# [Problem to solve]
Somewhere below are a line with "fullcycle.black (204, 2076)" and a later line with "2015 (466, 573)". Output exactly those lines and all lines between them.

# [Data records]

Content starts

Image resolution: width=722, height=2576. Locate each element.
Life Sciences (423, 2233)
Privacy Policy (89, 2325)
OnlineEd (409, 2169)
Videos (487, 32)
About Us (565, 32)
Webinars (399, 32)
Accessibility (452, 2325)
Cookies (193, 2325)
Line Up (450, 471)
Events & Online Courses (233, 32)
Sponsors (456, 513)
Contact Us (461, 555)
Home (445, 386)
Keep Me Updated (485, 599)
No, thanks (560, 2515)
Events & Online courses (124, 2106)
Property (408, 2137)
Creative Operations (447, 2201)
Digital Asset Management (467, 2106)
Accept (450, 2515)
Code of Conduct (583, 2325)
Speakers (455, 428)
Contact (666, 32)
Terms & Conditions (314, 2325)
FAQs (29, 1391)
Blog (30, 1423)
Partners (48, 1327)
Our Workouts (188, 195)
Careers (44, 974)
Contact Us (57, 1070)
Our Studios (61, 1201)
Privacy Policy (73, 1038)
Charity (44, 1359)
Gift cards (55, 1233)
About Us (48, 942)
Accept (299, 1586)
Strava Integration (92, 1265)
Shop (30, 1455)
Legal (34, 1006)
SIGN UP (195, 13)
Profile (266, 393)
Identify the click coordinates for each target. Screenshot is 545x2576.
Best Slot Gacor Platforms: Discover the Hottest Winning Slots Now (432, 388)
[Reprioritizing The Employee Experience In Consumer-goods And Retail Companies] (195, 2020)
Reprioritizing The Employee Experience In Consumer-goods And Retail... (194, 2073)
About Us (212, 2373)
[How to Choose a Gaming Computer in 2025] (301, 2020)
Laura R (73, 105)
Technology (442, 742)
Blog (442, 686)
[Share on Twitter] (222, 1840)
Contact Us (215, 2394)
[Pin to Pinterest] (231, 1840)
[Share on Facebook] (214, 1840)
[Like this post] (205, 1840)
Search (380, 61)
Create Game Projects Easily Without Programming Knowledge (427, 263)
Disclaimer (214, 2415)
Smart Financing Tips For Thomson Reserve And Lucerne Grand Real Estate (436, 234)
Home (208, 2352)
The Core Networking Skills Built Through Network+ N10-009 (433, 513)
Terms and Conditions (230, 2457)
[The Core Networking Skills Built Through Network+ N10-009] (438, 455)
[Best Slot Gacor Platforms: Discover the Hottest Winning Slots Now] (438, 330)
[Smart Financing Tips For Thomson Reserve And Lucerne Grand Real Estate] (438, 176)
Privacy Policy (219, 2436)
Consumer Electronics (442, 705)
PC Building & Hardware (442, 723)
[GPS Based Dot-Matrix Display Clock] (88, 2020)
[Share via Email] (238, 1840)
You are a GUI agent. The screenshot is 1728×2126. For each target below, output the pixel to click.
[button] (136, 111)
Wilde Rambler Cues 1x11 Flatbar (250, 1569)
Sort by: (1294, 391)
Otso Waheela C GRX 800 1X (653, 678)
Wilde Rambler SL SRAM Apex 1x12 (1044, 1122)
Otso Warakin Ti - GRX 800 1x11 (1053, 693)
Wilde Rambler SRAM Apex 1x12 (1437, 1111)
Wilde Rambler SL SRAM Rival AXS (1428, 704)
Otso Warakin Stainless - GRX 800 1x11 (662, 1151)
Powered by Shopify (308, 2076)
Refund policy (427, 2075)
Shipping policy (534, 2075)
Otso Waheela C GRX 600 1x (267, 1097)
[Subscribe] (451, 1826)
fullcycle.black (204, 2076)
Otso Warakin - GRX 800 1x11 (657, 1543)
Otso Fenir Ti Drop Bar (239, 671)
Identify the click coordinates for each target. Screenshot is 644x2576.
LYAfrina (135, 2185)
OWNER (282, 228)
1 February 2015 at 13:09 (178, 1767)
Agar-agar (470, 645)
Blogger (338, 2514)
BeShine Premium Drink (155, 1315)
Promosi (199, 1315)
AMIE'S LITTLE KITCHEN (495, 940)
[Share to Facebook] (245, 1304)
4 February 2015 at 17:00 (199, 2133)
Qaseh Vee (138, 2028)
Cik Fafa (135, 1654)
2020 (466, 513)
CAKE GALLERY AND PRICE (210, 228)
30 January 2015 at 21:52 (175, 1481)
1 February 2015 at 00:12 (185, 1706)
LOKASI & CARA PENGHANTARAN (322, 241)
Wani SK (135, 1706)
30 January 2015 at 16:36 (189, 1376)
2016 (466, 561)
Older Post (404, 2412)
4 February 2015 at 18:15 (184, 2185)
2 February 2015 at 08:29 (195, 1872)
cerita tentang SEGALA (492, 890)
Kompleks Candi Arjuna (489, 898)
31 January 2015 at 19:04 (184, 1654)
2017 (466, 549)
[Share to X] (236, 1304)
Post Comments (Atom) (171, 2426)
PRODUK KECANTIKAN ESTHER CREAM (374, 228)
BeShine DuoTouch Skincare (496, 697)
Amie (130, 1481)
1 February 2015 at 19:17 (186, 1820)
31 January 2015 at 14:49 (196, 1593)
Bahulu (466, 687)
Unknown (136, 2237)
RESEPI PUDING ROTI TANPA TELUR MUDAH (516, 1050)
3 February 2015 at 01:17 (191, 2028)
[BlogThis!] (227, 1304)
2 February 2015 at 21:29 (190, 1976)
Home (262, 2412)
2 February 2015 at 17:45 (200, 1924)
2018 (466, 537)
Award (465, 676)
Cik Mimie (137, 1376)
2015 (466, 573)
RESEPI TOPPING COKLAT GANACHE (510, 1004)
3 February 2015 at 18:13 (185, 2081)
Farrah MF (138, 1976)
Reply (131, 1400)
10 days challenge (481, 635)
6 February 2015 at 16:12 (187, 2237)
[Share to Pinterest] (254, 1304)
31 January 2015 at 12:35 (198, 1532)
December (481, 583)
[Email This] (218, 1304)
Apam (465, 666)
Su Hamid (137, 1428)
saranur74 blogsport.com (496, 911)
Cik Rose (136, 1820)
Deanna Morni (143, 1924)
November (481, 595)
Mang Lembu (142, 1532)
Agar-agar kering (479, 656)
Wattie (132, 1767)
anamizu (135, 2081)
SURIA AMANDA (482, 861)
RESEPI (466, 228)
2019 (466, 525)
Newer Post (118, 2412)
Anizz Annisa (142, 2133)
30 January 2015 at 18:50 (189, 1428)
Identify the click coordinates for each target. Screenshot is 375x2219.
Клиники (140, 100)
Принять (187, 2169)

Content ends

# [Task output]
fullcycle.black (204, 2076)
Otso Warakin - GRX 800 1x11 (657, 1543)
Otso Fenir Ti Drop Bar (239, 671)
Identify the click coordinates for each target. Screenshot is 644x2576.
LYAfrina (135, 2185)
OWNER (282, 228)
1 February 2015 at 13:09 (178, 1767)
Agar-agar (470, 645)
Blogger (338, 2514)
BeShine Premium Drink (155, 1315)
Promosi (199, 1315)
AMIE'S LITTLE KITCHEN (495, 940)
[Share to Facebook] (245, 1304)
4 February 2015 at 17:00 (199, 2133)
Qaseh Vee (138, 2028)
Cik Fafa (135, 1654)
2020 (466, 513)
CAKE GALLERY AND PRICE (210, 228)
30 January 2015 at 21:52 (175, 1481)
1 February 2015 at 00:12 (185, 1706)
LOKASI & CARA PENGHANTARAN (322, 241)
Wani SK (135, 1706)
30 January 2015 at 16:36 (189, 1376)
2016 (466, 561)
Older Post (404, 2412)
4 February 2015 at 18:15 (184, 2185)
2 February 2015 at 08:29 (195, 1872)
cerita tentang SEGALA (492, 890)
Kompleks Candi Arjuna (489, 898)
31 January 2015 at 19:04 (184, 1654)
2017 (466, 549)
[Share to X] (236, 1304)
Post Comments (Atom) (171, 2426)
PRODUK KECANTIKAN ESTHER CREAM (374, 228)
BeShine DuoTouch Skincare (496, 697)
Amie (130, 1481)
1 February 2015 at 19:17 (186, 1820)
31 January 2015 at 14:49 (196, 1593)
Bahulu (466, 687)
Unknown (136, 2237)
RESEPI PUDING ROTI TANPA TELUR MUDAH (516, 1050)
3 February 2015 at 01:17 (191, 2028)
[BlogThis!] (227, 1304)
2 February 2015 at 21:29 (190, 1976)
Home (262, 2412)
2 February 2015 at 17:45 (200, 1924)
2018 (466, 537)
Award (465, 676)
Cik Mimie (137, 1376)
2015 (466, 573)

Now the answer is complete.